The exercise asks you to copy every line below in which "abonner" appears.

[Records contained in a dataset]
*-*-*
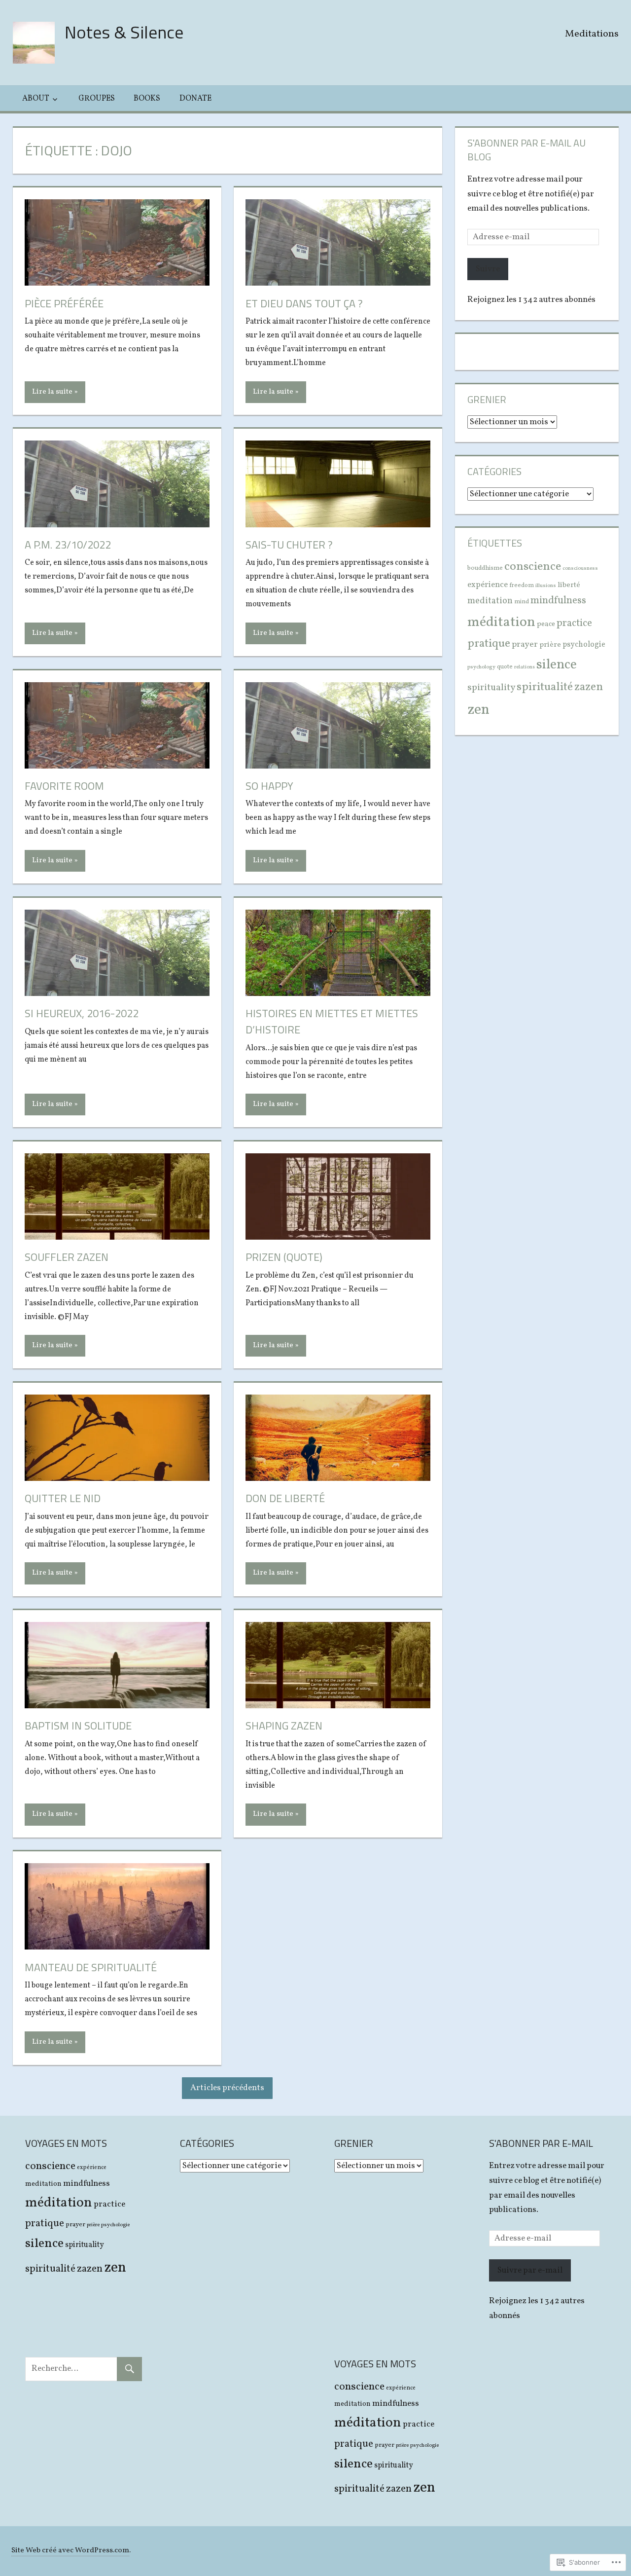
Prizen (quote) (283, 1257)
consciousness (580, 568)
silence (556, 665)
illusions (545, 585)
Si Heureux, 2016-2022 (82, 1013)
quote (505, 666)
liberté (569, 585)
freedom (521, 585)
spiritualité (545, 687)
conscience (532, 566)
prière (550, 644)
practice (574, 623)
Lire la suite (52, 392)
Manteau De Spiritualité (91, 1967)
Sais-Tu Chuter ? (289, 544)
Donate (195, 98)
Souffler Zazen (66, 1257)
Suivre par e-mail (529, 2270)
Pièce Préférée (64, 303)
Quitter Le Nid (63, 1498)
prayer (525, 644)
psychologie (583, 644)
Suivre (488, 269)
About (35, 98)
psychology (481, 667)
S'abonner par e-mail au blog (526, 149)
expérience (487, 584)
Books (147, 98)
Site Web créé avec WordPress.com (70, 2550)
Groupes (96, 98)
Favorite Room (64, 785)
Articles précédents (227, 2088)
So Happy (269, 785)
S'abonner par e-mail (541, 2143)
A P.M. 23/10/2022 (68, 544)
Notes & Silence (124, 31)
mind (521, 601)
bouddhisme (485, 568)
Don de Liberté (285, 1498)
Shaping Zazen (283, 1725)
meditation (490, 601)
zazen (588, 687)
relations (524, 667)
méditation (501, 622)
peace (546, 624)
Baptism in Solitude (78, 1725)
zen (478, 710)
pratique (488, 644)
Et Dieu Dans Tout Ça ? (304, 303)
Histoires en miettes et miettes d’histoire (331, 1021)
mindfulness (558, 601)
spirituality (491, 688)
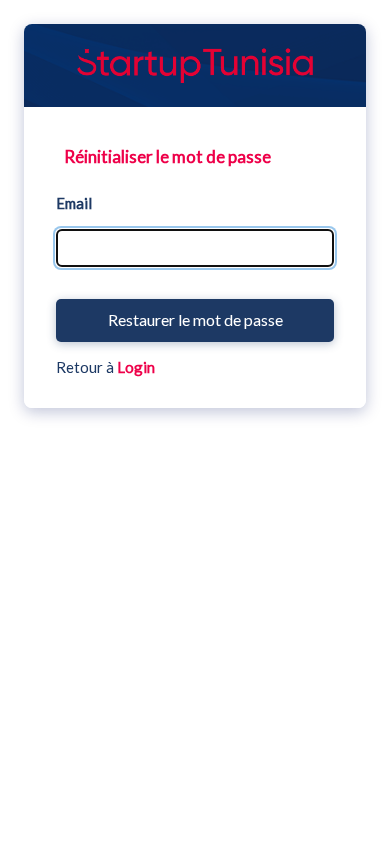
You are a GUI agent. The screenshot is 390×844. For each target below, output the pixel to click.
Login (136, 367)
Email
*-*-*
[Worked solution]
S'abonner par e-mail au blog (526, 149)
S'abonner par e-mail (541, 2143)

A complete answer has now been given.